* [EXERCISE DESCRIPTION] Once you have checked each line below, report only the number of lines that contain the word "text".

* [Stored items]
*** Block opens ***
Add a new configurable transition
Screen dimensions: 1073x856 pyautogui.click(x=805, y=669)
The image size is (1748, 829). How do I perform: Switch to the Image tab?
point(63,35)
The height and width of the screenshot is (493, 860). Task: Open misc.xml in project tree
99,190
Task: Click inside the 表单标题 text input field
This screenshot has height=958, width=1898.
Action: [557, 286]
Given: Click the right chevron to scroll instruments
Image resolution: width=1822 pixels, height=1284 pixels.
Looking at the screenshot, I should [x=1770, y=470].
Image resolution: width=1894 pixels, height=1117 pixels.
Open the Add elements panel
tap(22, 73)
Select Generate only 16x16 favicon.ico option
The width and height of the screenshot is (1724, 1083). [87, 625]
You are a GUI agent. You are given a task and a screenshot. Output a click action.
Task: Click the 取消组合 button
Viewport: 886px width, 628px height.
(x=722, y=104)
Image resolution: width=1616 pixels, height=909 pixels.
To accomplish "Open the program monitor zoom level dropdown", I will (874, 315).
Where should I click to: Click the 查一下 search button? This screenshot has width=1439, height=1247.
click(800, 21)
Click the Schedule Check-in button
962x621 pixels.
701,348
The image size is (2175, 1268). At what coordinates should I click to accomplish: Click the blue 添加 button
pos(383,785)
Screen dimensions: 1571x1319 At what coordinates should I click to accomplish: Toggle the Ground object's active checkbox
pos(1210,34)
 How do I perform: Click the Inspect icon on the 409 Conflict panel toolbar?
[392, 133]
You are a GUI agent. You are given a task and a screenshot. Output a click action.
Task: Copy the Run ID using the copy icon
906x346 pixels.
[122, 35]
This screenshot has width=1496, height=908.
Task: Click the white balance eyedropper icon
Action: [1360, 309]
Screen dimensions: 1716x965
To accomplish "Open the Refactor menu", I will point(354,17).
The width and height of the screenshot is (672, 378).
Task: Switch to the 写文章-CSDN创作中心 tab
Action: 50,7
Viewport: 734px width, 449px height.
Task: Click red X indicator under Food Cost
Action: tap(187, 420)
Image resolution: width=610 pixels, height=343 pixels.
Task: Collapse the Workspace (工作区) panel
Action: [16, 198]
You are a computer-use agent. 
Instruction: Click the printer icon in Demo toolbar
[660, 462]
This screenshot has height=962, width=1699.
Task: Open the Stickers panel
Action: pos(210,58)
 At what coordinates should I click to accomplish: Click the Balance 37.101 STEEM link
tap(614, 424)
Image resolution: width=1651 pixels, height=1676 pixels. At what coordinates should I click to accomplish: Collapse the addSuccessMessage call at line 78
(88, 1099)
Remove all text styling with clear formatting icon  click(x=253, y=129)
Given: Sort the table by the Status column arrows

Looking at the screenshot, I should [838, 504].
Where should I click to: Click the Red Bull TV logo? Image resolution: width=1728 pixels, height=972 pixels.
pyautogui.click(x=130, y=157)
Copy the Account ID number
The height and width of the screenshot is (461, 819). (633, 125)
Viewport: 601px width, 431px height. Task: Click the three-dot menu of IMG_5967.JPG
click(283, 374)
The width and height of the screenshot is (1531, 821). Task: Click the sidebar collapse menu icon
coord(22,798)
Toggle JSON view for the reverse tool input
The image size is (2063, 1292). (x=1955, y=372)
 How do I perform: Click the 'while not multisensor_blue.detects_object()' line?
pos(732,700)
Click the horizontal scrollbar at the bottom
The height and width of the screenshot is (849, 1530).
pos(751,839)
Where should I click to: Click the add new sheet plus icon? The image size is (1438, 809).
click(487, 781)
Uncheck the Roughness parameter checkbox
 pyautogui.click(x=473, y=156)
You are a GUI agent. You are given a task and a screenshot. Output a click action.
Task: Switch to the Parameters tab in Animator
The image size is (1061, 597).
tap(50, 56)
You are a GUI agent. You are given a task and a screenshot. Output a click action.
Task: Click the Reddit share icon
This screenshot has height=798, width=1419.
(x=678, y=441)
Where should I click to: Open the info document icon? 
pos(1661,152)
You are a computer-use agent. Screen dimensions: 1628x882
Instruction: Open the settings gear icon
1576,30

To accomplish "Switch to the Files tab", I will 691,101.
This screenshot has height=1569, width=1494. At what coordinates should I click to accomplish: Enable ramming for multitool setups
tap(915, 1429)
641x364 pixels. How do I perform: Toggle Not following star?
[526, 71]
*** Block closes ***
* [SOLUTION] 2